Quoted passage:
◇ ◇ ◇

= Kumar Krishna =

American entomologist

Kumar Krishna (21 June 1928-19 September 2014) was an American entomologist of Indian origin. He was an expert on the termites and published the definitive systematic treatment of the termites of the world in a seven volume Treatise on the Isoptera of the world in 2013 written with collaborators.

Kumar was born in Rangoon and grew up in Dehra Dun where his father lived as an army physician who had served as a major in World War I. Kumar studied at the Agra University, receiving a Bachelor of Science in 1950 followed by a Master's degree from the University of Lucknow in 1952. He worked as a research assistant at the Forest Research Institute to Mithan Lal Roonwal, a specialist on termites and became very interested in the group. He moved to the University of Minnesota in 1954 and then moved to the University of Chicago to pursue a Ph.D. under Alfred E. Emerson (1896–1976). His research was on the dry wood termites in the family Kalotermitidae. He then worked at the City College of the City University of New York from 1962 while also being a research associate at the American Museum of Natural History. He became an assistant professor in 1964 and a full professor in 1973.

◇ ◇ ◇

Required actions:
A) Answer these questions from the biography of Kumar Krishna:
(i) In what year was the Treatise on the Isoptera of the world published?
(ii) In which town did Kumar grow up?
(iii) Under whom did he pursue a Ph.D. at the University of Chicago?
B) Go on with the biography of Kumar Krishna, picking up after its final sentence.
The material after this point is separate from the biography of Kumar Krishna.

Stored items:
◇ ◇ ◇

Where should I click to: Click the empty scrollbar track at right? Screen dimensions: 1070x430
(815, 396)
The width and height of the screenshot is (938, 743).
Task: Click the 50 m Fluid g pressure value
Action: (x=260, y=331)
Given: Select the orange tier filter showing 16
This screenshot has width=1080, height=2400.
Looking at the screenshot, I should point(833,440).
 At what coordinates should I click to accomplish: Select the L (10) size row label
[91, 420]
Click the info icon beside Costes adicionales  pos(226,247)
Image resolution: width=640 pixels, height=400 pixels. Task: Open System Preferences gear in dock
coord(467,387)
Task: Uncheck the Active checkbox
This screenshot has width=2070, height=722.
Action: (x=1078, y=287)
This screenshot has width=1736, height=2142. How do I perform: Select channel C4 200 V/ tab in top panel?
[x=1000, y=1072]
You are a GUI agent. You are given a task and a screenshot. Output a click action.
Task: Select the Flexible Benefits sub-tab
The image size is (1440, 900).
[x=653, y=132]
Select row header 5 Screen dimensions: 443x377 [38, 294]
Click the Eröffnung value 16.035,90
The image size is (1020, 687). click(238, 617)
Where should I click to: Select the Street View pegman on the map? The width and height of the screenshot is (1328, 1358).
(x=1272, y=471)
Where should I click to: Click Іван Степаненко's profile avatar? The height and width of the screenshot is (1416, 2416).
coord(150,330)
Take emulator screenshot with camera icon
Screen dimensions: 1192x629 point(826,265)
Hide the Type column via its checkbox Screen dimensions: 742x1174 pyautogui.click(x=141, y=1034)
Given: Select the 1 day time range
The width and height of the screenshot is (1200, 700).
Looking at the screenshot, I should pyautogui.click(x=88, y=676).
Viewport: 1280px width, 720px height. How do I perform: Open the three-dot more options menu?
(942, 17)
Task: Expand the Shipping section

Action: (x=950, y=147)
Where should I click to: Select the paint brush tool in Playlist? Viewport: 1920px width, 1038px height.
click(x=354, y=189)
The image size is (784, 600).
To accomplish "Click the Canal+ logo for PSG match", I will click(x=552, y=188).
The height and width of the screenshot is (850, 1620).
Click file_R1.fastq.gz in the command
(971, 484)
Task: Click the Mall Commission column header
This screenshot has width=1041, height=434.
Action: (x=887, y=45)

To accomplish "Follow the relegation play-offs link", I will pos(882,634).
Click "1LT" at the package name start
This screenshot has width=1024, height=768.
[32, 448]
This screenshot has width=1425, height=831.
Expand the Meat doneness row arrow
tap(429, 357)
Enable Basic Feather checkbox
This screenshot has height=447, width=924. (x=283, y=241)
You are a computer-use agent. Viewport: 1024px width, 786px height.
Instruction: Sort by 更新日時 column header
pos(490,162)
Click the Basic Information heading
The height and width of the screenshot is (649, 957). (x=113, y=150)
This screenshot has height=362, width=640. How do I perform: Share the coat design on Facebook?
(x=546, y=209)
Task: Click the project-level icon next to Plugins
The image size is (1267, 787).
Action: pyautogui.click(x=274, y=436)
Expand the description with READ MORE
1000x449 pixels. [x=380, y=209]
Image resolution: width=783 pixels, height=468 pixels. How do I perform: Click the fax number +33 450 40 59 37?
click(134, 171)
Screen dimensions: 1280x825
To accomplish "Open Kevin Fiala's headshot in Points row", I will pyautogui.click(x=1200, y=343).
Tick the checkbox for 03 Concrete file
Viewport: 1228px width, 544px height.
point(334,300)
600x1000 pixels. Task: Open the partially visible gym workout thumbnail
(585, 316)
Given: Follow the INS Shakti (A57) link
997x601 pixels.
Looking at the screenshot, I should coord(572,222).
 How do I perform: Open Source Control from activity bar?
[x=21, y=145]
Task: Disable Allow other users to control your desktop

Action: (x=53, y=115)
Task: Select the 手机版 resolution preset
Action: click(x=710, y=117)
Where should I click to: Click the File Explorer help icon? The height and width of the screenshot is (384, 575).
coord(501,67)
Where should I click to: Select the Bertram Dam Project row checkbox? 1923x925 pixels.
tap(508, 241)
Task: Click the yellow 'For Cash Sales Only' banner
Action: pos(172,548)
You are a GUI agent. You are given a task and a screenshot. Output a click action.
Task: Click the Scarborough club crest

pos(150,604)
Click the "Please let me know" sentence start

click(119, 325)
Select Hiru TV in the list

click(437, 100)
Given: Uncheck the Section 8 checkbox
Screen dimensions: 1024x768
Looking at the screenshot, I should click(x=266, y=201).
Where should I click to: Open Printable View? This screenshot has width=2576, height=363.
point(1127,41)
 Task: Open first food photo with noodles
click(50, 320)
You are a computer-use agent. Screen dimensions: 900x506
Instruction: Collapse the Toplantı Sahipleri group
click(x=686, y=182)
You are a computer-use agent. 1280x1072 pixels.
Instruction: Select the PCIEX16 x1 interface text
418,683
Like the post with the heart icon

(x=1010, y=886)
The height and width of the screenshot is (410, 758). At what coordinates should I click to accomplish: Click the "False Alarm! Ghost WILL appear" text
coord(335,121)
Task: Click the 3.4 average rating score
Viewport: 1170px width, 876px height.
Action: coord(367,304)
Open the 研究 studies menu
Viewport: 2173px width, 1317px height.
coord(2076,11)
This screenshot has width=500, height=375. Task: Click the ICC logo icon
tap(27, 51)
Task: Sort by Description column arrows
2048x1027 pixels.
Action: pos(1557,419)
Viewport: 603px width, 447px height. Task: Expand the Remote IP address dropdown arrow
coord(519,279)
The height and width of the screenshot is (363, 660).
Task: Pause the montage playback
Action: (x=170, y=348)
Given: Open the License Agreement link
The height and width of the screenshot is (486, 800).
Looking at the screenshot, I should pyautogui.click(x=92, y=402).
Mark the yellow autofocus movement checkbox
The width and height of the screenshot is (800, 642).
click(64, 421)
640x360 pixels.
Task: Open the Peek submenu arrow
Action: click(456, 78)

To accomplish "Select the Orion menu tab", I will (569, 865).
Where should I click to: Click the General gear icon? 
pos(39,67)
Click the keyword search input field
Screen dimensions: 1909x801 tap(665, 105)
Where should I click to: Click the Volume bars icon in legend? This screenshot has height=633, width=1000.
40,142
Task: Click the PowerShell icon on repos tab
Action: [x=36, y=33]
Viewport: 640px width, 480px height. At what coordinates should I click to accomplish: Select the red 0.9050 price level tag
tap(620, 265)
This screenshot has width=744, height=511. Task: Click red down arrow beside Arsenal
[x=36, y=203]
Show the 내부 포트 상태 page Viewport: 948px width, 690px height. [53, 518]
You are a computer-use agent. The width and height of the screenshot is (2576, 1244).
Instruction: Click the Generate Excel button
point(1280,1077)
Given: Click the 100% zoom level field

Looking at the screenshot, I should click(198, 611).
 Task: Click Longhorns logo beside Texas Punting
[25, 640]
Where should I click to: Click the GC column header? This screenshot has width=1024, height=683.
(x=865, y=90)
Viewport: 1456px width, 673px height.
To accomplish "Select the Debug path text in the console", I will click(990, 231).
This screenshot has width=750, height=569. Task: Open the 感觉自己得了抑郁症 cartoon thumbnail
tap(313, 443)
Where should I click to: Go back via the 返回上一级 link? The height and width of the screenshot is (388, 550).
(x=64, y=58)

◇ ◇ ◇

Answers provided:
A)
(i) 2013
(ii) Dehra Dun
(iii) Alfred E. Emerson

B)
Along with F.M. Weesner he published a two volume work on the Biology of Termites in 1970. After retiring from college in 1996 he began to work on the termites of the world which was published on April 25, 2013 in seven volumes consisting of 2704 pages. His collection of termites from around the world is the most comprehensive one and is now part of the AMNH. Nearly 14 insect taxa are named after him. He was invited to write the entry on termites in the 15th edition of Encyclopedia Britannica.

Kumar met Valerie Smith at the University of Chicago and the two got married. Valerie was a professor of English working alongside Kumar at the City College and helped him produce the Treatise. He took an interest in classical music. He died from multiple cancers at his home in Manhattan.